Certaines des conduites d'eau de Londres ont plus de 100 ans, et les fuites sont fréquentes. Crédit :Harry Wood, CC BY-SA
Plus tôt cette année, un régime météorologique inhabituel surnommé la Bête de l'Est a recouvert une grande partie de la Grande-Bretagne de fortes chutes de neige. Mais une fois la bête passée, les choses sont vite revenues à la normale et, début mars, la température à Londres a bondi de plus de 10℃ en seulement deux jours. Les conduites d'eau qui avaient été gelées ont rapidement dégelé, et l'inondation soudaine a bientôt submergé l'infrastructure grinçante de la capitale, provoquant l'éclatement de nombreux tuyaux. Plus de 20, 000 foyers de la ville se sont retrouvés sans eau, et les résidents ont dû faire la queue pour les aumônes.
Cela pourrait-il devenir un spectacle commun à l'avenir?
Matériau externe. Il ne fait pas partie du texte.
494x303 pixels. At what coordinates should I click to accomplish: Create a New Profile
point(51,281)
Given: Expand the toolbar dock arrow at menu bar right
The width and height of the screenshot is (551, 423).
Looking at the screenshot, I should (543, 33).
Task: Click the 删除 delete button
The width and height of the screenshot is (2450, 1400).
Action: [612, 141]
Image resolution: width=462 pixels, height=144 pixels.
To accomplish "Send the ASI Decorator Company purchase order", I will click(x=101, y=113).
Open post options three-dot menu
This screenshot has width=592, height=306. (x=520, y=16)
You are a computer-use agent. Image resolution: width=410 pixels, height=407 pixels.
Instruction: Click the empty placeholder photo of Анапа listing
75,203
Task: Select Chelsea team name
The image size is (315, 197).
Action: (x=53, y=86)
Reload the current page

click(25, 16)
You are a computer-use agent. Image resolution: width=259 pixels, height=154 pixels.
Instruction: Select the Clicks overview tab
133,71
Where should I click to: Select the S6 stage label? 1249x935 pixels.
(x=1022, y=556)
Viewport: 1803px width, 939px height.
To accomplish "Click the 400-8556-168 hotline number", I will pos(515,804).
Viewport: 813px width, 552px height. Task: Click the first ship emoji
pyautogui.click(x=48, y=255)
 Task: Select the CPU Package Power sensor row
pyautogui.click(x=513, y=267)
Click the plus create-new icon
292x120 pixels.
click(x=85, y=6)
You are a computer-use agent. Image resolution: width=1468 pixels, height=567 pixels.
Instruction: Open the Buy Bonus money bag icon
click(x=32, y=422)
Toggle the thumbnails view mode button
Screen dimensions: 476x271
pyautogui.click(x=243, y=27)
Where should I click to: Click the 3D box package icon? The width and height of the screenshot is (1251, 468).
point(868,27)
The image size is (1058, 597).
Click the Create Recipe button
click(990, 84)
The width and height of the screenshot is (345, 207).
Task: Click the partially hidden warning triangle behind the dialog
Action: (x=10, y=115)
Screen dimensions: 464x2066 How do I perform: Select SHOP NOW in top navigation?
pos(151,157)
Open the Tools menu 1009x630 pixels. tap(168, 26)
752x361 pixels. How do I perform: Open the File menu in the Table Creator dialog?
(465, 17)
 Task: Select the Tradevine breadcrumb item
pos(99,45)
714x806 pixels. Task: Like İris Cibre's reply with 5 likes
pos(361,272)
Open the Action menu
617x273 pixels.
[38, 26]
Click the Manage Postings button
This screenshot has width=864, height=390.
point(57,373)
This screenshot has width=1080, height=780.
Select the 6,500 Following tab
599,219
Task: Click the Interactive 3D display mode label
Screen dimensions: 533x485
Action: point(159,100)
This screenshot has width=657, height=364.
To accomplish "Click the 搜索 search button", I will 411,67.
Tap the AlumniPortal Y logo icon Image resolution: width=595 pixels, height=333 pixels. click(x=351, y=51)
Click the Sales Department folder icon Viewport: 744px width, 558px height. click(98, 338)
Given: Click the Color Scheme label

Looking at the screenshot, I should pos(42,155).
L'Agence britannique pour l'environnement le pense certainement, car il avertit dans un nouveau rapport que l'Angleterre pourrait subir d'importantes pénuries d'eau d'ici 2030 et que Londres est particulièrement à risque. La BBC est d'accord, plaçant Londres sur sa récente liste des 11 villes les plus susceptibles de manquer d'eau potable avec Cape Town, où une crise de l'eau en cours a causé des perturbations sociales et économiques.
Il est peu probable que Londres connaisse de telles pénuries cet été. C'est le temps d'hiver (pas d'été) qui détermine si oui ou non la ville manque d'eau, et l'hiver 2017/18 a eu beaucoup de pluie. Mais que se passe-t-il après un hiver sec ?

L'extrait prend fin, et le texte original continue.